C’est ce qu’à rappeler le Tribunal de Première Instance Communautaire dans un arrêt du 17 mars 2004 en soulignant que l’imitation de la marque MUNDICOLOR par la marque MUNDICOR était avérée du fait que : " l’attention du consommateur se dirige surtout sur le début du mot ".
A contre-courant de cette décision, un arrêt infirmatif de la Cour d’appel de Paris en date du 25 janvier 2005 a caractérisé l’imitation de la marque LEONIDAS par la marque BELIDAS au motif principal que les deux dénominations avaient en commun la désinence IDAS.
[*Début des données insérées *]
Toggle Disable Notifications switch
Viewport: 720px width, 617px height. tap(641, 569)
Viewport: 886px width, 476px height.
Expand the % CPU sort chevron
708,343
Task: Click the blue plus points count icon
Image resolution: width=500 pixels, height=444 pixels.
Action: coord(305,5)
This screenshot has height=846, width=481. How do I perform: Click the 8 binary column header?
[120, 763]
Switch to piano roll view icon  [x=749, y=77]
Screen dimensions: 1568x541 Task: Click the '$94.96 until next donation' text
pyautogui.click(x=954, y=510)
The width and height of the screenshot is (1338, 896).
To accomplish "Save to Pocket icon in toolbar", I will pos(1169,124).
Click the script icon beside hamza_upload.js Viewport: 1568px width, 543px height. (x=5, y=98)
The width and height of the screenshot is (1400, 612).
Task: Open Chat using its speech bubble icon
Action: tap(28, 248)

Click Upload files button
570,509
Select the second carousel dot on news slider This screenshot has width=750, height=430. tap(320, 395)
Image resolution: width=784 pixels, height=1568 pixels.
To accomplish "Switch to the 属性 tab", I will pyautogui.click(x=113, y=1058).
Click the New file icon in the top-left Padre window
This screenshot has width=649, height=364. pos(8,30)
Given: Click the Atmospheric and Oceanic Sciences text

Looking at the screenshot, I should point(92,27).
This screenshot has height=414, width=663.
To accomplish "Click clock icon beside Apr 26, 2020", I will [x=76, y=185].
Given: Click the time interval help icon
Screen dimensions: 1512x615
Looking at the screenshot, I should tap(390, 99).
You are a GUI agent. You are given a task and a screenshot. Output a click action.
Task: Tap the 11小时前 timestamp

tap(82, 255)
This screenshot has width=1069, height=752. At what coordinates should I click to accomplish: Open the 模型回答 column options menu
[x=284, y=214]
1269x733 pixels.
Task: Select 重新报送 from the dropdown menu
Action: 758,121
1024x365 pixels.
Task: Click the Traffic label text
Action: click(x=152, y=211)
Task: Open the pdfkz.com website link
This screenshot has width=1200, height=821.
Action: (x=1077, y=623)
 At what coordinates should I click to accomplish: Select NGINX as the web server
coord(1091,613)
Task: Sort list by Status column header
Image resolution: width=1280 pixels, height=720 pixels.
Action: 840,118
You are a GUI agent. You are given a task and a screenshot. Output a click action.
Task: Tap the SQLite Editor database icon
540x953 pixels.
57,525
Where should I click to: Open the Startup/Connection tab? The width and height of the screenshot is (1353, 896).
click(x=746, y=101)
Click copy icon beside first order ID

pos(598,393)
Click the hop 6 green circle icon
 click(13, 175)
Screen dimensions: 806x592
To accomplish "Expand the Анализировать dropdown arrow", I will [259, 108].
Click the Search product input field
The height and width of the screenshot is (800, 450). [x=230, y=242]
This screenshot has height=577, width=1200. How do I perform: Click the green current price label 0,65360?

Pour motiver sa décision, la Cour d’appel a, semble-t-il, retenu, de façon approximative, que le préfixe BEL évoquait la Belgique comme étant le pays d’origine des produits de la marque contrefaisante, accréditant la thèse d’une déclinaison de la marque contrefaite destinée aux méandres des achalandages des grandes surfaces.
La notoriété de la marque LEONIDAS n’est certainement pas étrangère à cette décision, les juges du fond ayant été probablement influencés dans l’appréciation du risque de confusion.
Arrêt du 21 janvier 2005 de la Cour d’appel de Paris, Ch. 4, Sect. B, SA Confiserie LEONIDAS c. Société PRALIFOOD.